We perceive possibilities only that for which we have a map (a framework or paradigm) to recognize. Everything else is a gorilla on a basketball court — superfluous or not noticed. We invent our perceptions and experiences, just as the map created is not the territory itself. And we sort information into patters and categories in order to perceive it.
Fear, adventure, change, and possibility are all synonyms, just viewed from a different spot. Possibility may simply be a different way of looking at something, a new way of thinking, or openness to feeling and reflection to what was previously unknown or foreclosed. We each have to see and experience for ourselves the advantage of tolerating change and living into possibilities. And we have to judge what needs to remain the same, as it may be difficult to resist some changes, such as an impulsive decision.
Consider these three caveats of possibility thinking:
- The prerequisite to possibility is not necessarily insight and understanding. You have to be in a new story before you can give up an old story. Significant life change occurs by doing and experiencing things differently in the present moment. Or, some changes you have to get ready for after they happen.

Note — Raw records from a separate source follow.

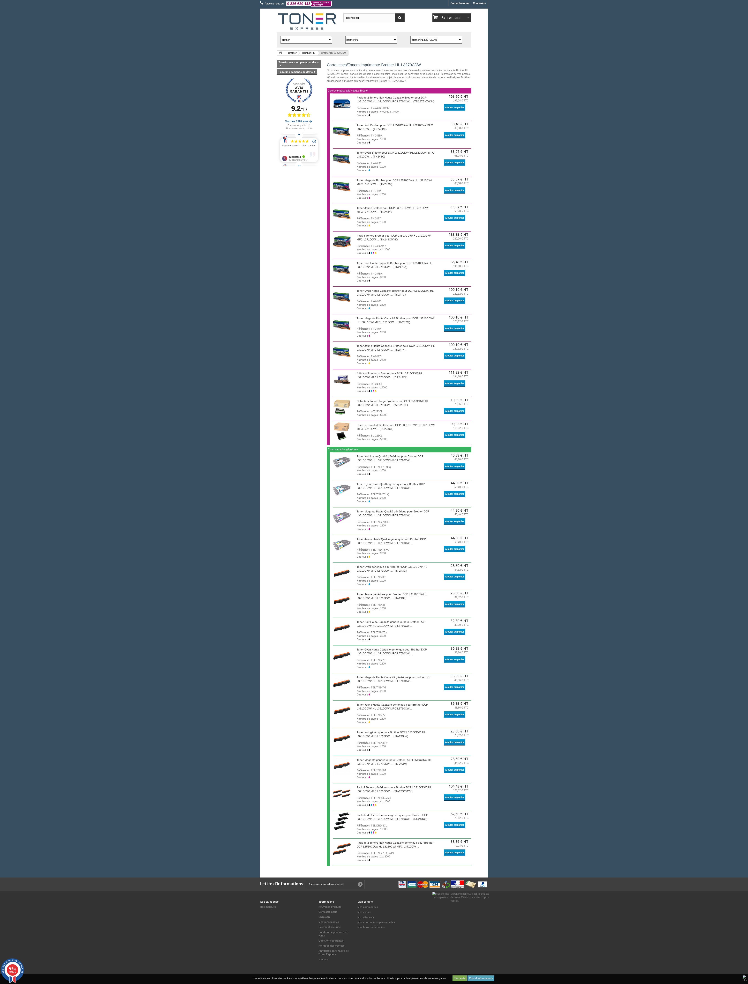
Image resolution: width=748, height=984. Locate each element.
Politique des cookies (331, 945)
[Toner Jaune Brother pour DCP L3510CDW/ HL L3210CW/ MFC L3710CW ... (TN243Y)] (342, 214)
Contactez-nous (460, 3)
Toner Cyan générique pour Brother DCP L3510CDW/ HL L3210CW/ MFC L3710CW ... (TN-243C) (392, 568)
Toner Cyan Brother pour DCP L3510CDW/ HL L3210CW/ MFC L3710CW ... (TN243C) (395, 154)
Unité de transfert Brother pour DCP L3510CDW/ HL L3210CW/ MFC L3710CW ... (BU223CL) (396, 426)
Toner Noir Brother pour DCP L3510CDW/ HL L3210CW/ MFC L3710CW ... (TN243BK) (395, 127)
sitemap (323, 959)
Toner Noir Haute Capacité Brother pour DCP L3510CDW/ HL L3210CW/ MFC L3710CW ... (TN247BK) (394, 264)
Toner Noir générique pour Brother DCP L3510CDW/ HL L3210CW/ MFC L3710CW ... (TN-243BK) (391, 734)
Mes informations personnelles (376, 922)
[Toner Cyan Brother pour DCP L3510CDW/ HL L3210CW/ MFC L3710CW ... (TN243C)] (342, 159)
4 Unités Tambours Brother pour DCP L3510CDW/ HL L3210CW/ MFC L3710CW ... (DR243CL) (390, 375)
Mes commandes (367, 907)
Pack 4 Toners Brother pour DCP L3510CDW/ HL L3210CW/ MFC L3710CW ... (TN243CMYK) (394, 237)
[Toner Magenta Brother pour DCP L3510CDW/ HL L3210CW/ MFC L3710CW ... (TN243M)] (342, 186)
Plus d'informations (481, 978)
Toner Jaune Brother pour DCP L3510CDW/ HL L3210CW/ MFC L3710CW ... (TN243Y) (393, 209)
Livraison (324, 916)
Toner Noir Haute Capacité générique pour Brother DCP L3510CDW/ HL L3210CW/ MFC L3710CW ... (391, 623)
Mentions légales (328, 922)
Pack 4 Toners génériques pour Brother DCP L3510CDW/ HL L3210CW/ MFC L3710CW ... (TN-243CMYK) (394, 789)
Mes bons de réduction (371, 927)
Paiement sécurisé (329, 927)
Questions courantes (330, 940)
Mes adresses (365, 917)
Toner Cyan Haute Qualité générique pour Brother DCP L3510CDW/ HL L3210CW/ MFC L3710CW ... (391, 485)
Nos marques (268, 906)
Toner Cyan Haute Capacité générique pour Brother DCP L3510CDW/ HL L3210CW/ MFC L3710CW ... (392, 651)
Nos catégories (269, 901)
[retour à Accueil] (280, 53)
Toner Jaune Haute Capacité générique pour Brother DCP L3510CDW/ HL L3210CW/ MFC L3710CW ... (392, 706)
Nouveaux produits (329, 906)
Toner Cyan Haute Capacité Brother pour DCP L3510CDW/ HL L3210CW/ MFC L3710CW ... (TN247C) (395, 292)
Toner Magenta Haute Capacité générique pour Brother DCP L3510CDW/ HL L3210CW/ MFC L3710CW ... (394, 679)
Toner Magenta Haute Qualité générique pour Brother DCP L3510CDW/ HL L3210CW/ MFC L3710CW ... (393, 513)
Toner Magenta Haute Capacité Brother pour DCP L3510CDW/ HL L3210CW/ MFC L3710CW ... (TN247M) (395, 320)
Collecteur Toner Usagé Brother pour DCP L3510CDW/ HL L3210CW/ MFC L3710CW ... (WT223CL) (392, 403)
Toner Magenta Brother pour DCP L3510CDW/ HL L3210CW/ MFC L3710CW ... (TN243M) (394, 182)
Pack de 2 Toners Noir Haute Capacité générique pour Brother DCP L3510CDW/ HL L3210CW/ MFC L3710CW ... (395, 844)
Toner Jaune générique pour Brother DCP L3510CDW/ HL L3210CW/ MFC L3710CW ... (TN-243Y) (392, 596)
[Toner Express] (307, 21)
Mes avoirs (363, 912)
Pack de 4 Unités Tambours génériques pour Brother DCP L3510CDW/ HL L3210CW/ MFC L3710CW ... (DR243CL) (392, 816)
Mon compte (365, 901)
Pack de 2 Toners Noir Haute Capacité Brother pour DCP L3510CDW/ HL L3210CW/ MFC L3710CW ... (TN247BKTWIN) (395, 99)
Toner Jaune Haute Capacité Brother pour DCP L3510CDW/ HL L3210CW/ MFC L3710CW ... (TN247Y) (396, 347)
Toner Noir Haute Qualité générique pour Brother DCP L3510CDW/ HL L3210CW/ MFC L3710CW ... (390, 458)
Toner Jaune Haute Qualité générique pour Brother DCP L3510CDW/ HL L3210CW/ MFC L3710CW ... (391, 541)
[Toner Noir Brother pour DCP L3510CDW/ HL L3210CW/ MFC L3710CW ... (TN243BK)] (342, 131)
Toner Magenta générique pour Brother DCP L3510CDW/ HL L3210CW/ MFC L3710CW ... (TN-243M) (394, 761)
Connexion (479, 3)
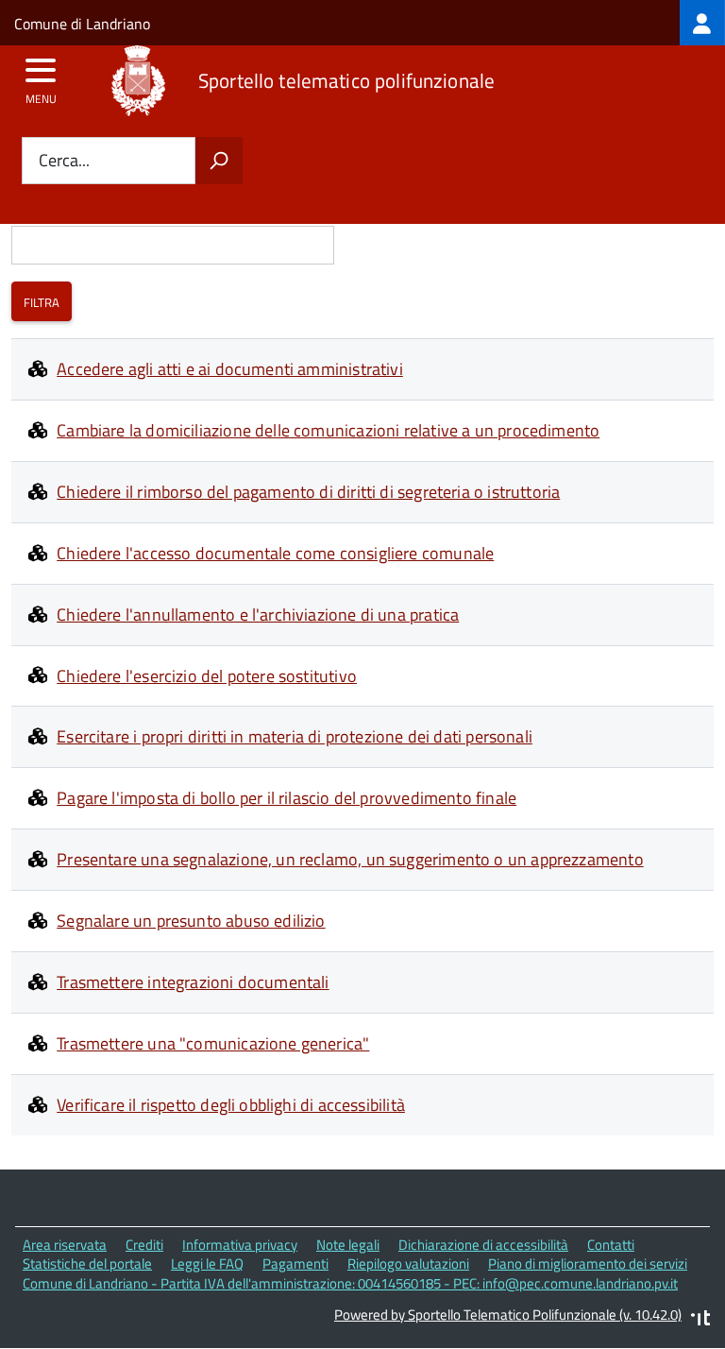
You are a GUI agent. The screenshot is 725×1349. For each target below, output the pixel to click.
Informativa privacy (239, 1244)
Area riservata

- Someone does not have to be motivated to begin doing something. An action can generate its own motivation. The professional athlete who gets up in the morning and goes to the gym may not be motivated to do so. He just does it. Sometime during the course of the workout, perhaps late into it, he becomes motivated. Or he may just do the workout because he knows that it is the thing to do in order to do what’s next. Motivation isn’t essential—but a plan and sticking to it are. (I knew I was ready to make the transition from Psychoanalysis to Executive Coaching when I sent a cartoon to the New Yorker of a patient lying on the couch with the analyst pointing to the ceiling painted with the Nike “Just Do It” swoosh.)
- Both possibility and change require ownership of a person’s story. Authorship is an active, self-determined process, not ghostwritten by past experiences or hidden assumptions.